• **DIRECTIONS FOR THIS TASK**
Switch "Viewers" to "Subscribers" in the listing, from the line with "Where should I click to: Click" to the line with "How do I perform: Open", and return only those lines with nothing else altered. Omit the pictures.

>> begin PROVIDED INFORMATION

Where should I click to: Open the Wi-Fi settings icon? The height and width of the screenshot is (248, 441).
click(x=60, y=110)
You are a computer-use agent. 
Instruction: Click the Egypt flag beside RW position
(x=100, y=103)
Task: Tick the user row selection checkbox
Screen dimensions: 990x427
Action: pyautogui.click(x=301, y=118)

>> end PROVIDED INFORMATION
>> begin PROVIDED INFORMATION

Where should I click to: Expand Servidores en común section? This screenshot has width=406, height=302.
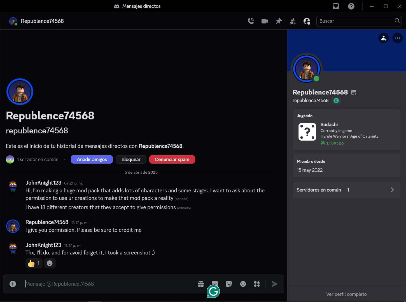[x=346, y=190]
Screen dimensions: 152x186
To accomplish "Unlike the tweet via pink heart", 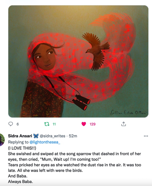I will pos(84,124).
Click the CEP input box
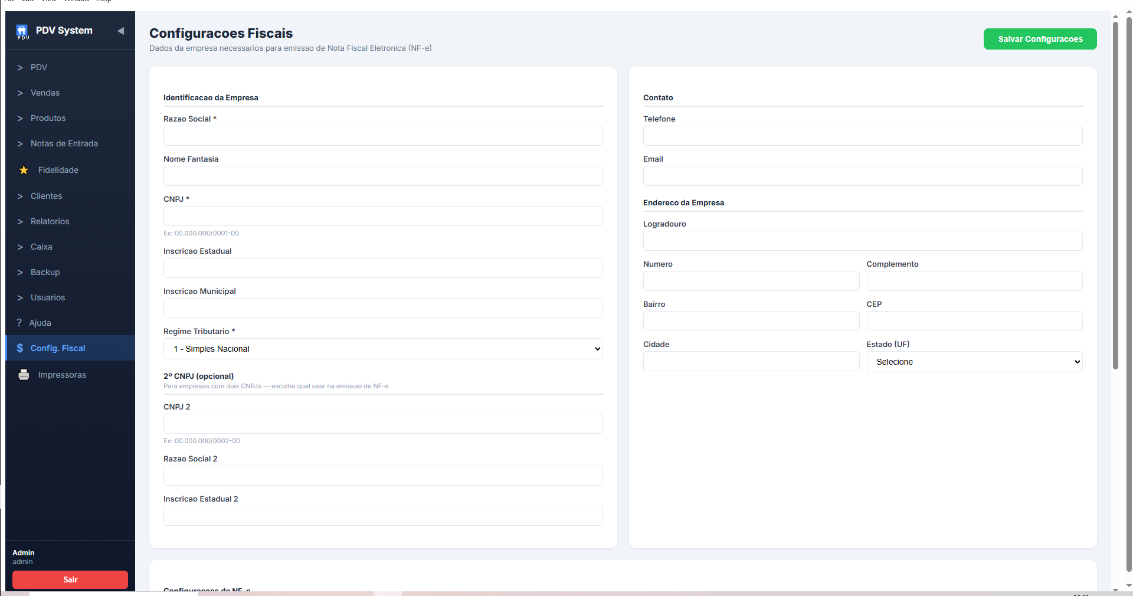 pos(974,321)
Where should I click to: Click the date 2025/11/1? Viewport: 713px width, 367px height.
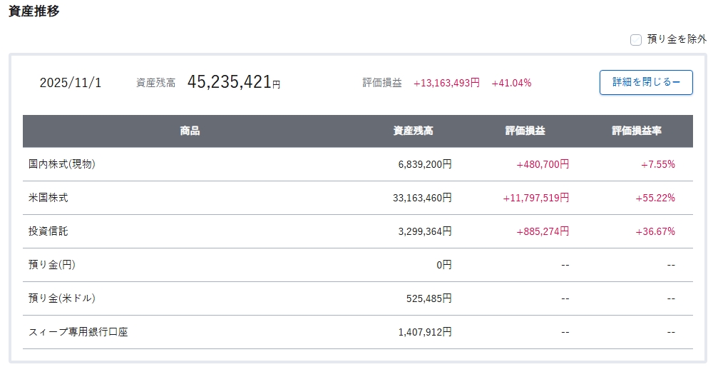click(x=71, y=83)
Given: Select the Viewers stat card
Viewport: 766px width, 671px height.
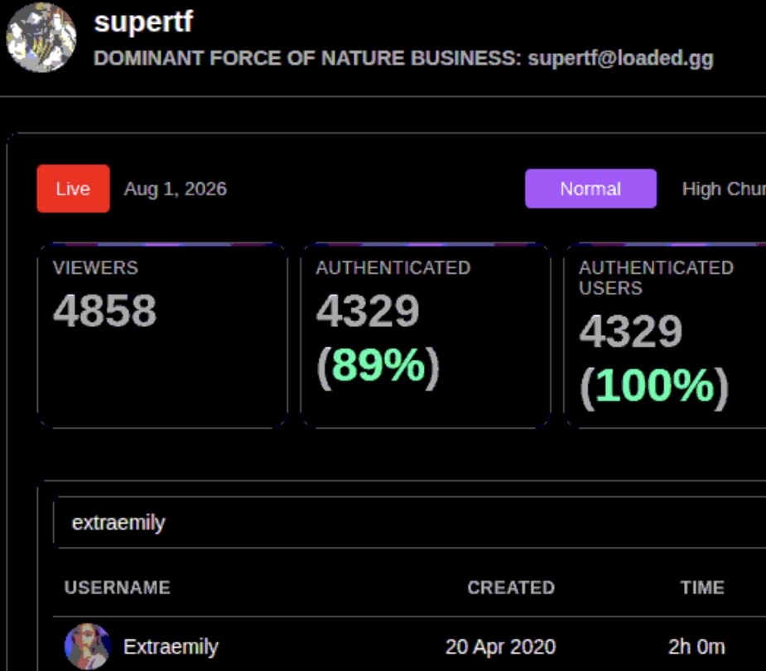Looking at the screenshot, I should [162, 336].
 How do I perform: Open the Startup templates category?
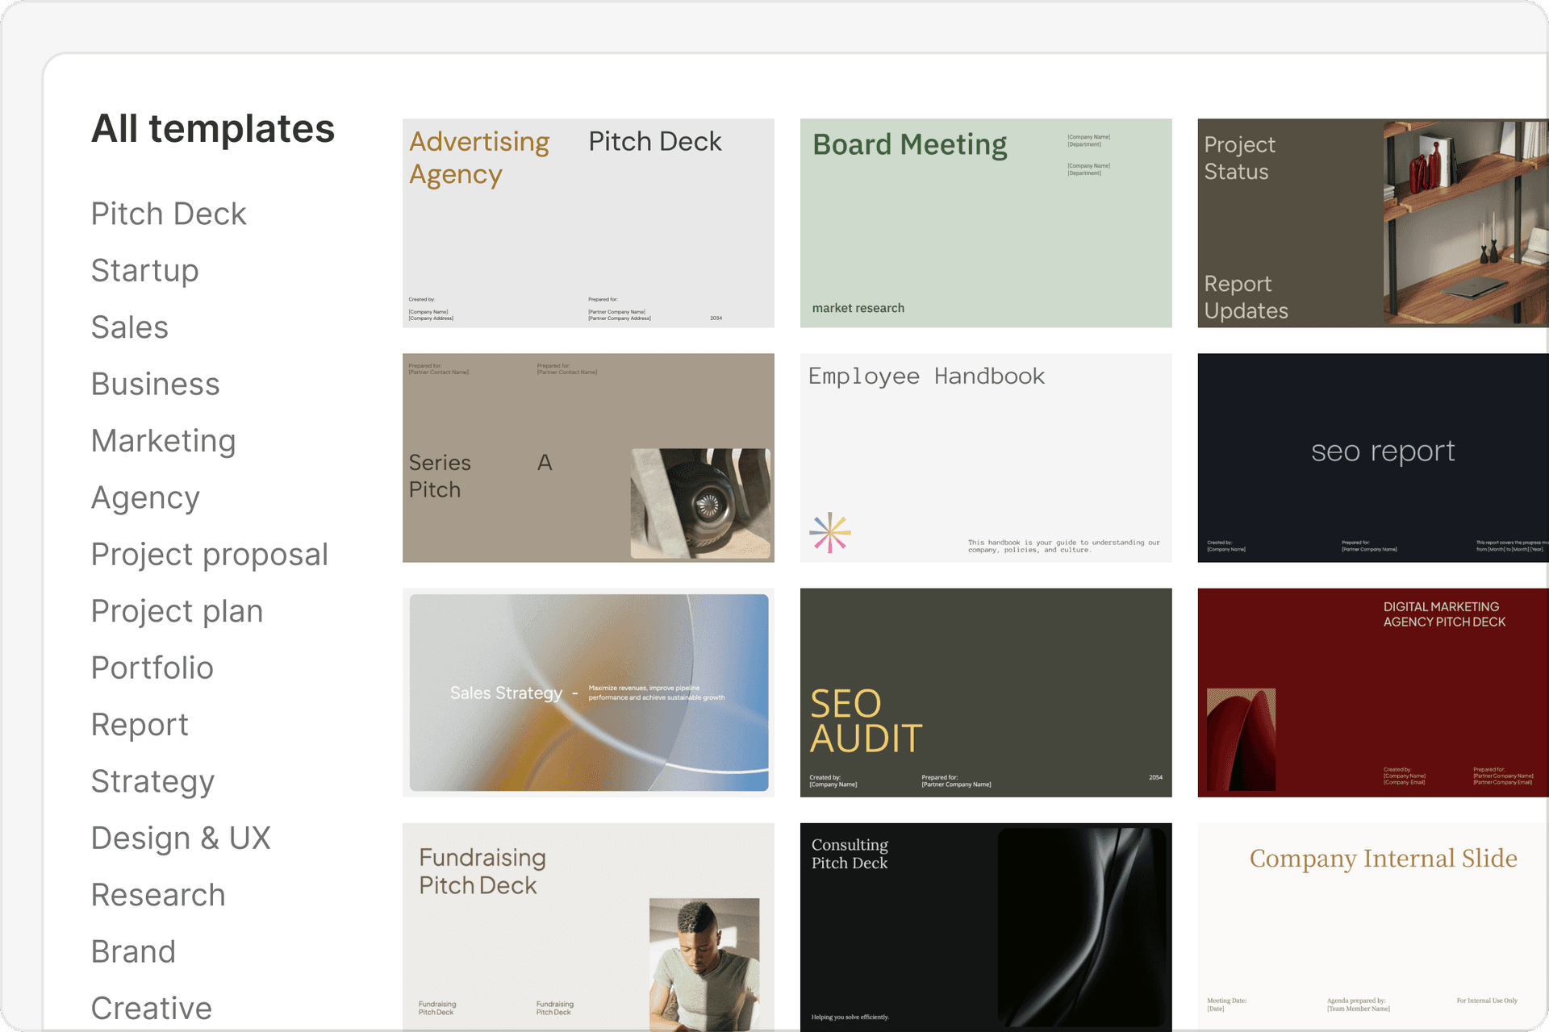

>> end PROVIDED INFORMATION

• **SOLUTION FOR THIS EXERCISE**
Where should I click to: Click the date 2025/11/1? Viewport: 713px width, 367px height.
click(x=71, y=83)
Given: Select the Subscribers stat card
Viewport: 766px width, 671px height.
Looking at the screenshot, I should [162, 336].
 How do I perform: Open the Startup templates category?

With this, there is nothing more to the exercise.